Gradient descent method with random perturbation

433 Views Asked by At

Suppose there is a function $f:\mathbb R^n \to \mathbb R$. One way to find a stationary value is to solve the ODE $\dot x = - \nabla f(x)$, and look at $\lim_{t\to\infty} x(t)$.

However I want to consider a variation of this method where we solve $$ dx = - \nabla f(x) dt + C(t,x) \cdot dW_t ,$$ where $C(x,t) \in \mathbb R^{n\times n}$, and $W_t$ is $n$-dimensional Wiener process, with some kind of condition like $C(x,t) \to 0$ as $t\to\infty$. The hope is that it might converge to a stationary value faster, and also that the stationary value it converges to will be a local minimum.

Can anyone give me some resources for where I could read about this sort of thing? Using a google search, and following references, I did find the book Random perturbations of dynamical systems by Mark I. Freidlin and Alexander D. Wentzell, but I didn't find "gradient descent" in the index.

2

There are 2 best solutions below

2
On BEST ANSWER

Freidlin & Wentzell and its community is interested in a set of topics a little bit different from yours (metastability and exit problems).
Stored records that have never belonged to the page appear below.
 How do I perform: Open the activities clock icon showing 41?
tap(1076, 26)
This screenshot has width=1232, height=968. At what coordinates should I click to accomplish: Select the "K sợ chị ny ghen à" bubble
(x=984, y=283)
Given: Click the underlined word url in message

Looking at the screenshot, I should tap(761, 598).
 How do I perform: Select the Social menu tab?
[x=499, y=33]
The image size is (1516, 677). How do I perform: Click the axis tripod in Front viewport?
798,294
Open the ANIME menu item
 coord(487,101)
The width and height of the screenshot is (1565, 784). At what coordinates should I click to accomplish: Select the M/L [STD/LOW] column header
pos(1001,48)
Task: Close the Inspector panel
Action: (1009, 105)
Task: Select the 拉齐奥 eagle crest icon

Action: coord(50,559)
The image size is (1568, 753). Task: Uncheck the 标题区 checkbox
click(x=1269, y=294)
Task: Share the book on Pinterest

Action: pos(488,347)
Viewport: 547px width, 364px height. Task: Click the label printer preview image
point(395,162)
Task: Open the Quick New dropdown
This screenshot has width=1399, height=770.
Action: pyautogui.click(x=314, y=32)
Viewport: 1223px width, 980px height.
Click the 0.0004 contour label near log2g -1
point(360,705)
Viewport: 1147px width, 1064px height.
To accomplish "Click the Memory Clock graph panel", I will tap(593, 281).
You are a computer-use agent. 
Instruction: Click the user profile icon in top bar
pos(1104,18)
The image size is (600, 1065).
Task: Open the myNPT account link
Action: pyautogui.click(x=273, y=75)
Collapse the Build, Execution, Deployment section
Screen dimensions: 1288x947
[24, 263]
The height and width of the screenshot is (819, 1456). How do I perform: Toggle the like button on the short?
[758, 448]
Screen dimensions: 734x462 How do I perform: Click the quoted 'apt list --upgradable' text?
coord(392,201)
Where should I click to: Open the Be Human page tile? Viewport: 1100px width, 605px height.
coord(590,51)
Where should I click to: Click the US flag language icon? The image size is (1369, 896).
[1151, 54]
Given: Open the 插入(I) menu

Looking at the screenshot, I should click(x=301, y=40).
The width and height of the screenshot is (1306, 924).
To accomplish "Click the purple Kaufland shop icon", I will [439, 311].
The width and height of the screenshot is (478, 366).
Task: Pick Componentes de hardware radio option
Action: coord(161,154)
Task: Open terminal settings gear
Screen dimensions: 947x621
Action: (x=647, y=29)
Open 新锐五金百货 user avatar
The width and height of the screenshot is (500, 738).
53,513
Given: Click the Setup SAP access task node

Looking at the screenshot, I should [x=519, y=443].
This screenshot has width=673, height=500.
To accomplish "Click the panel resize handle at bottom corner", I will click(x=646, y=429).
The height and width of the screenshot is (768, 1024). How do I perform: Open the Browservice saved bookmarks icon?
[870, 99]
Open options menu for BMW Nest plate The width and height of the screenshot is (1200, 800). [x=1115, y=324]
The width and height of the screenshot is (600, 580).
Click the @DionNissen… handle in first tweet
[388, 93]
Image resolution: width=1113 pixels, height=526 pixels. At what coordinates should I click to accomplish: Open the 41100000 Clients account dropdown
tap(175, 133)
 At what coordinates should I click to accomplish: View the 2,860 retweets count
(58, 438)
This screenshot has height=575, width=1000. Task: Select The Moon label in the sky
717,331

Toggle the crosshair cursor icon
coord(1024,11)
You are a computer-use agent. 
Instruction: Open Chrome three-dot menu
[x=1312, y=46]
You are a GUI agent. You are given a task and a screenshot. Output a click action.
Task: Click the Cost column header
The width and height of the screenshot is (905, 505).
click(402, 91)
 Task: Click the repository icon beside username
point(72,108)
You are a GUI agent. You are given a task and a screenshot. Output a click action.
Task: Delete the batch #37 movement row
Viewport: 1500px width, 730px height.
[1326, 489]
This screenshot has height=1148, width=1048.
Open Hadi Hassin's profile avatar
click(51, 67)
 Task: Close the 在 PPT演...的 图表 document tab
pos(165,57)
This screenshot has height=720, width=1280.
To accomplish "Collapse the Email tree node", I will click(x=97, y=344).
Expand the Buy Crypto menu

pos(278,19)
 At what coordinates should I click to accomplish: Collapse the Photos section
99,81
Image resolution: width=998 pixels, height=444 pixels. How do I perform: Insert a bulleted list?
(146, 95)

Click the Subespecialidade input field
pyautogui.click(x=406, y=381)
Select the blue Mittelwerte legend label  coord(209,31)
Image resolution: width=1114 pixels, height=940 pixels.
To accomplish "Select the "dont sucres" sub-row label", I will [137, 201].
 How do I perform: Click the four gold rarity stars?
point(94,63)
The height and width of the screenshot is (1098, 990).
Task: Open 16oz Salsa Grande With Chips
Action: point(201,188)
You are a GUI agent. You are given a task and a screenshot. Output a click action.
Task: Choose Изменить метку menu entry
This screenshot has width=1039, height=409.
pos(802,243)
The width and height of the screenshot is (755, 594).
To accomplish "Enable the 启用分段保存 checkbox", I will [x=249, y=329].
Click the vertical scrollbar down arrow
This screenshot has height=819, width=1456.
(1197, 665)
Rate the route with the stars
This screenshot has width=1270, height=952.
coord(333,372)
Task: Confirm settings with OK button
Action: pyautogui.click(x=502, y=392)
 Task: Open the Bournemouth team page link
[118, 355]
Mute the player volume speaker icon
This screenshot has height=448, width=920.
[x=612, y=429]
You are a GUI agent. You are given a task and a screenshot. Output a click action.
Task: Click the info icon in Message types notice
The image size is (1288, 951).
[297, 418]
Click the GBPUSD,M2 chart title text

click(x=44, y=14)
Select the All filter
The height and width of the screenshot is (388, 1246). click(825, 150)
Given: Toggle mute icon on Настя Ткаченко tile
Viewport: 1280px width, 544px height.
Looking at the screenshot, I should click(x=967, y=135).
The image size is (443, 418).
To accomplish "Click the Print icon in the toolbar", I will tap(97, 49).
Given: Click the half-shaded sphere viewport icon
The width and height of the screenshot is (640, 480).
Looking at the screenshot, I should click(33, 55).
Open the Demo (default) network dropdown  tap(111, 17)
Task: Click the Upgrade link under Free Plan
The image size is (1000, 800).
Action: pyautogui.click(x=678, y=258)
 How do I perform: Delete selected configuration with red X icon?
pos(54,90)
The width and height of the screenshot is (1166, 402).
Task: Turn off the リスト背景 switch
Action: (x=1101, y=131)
Your kind of cases have been studied, see for example http://repository.ias.ac.in/1132/1/323.pdf and its reference for further information.

In a nutshell, the sde you describe, under general conditions for $c$ and in the case $c$ does not depend in time, has an invariant measure proportional to $e^{ - f(x)/c }$ ( I might be missing some constant in the exponent), so as $c$ tends to zero, the diffusion converges to one of the global minimums of the function f.

Now, for the case you are interested in, where $c$ is time dependent, it is expected that the same behavior holds if $c(t,x) \to 0, \text{ as } t \to \infty$. This was studied for the case $c(t) = 1/( c_0 \log t )$, and the same result follows for $c_0$ large enough, this process is called the annealing process. The last result I have seen in this direction is given here http://projecteuclid.org/euclid.aoap/1043862427. I recommend you to read the review paper http://onlinelibrary.wiley.com/store/10.1002/wcms.31/asset/31_ftp.pdf;jsessionid=4CD5D404F2C4C556D5C3F4B6331C71CA.f01t02?v=1&t=idf23s2i&s=61e6eec769b556097ae3239bc68798fa9231d8c1 for a related setting that might interest you.

0
On

Not directly your question, but Wales, Energy landscapes (2003, 681p) might be interesting. That leads to "basin-hopping", a practical stochastic algorithm for minimizing e.g. configurations of molecules. scipy basinhopping says

The acceptance test used here is the Metropolis criterion of standard Monte Carlo algorithms, although there are many other possibilities

(By the way, for accelerated gradient descent in general see Nesterov momentum, Adagrad, Adadelta ... more methods than test cases.)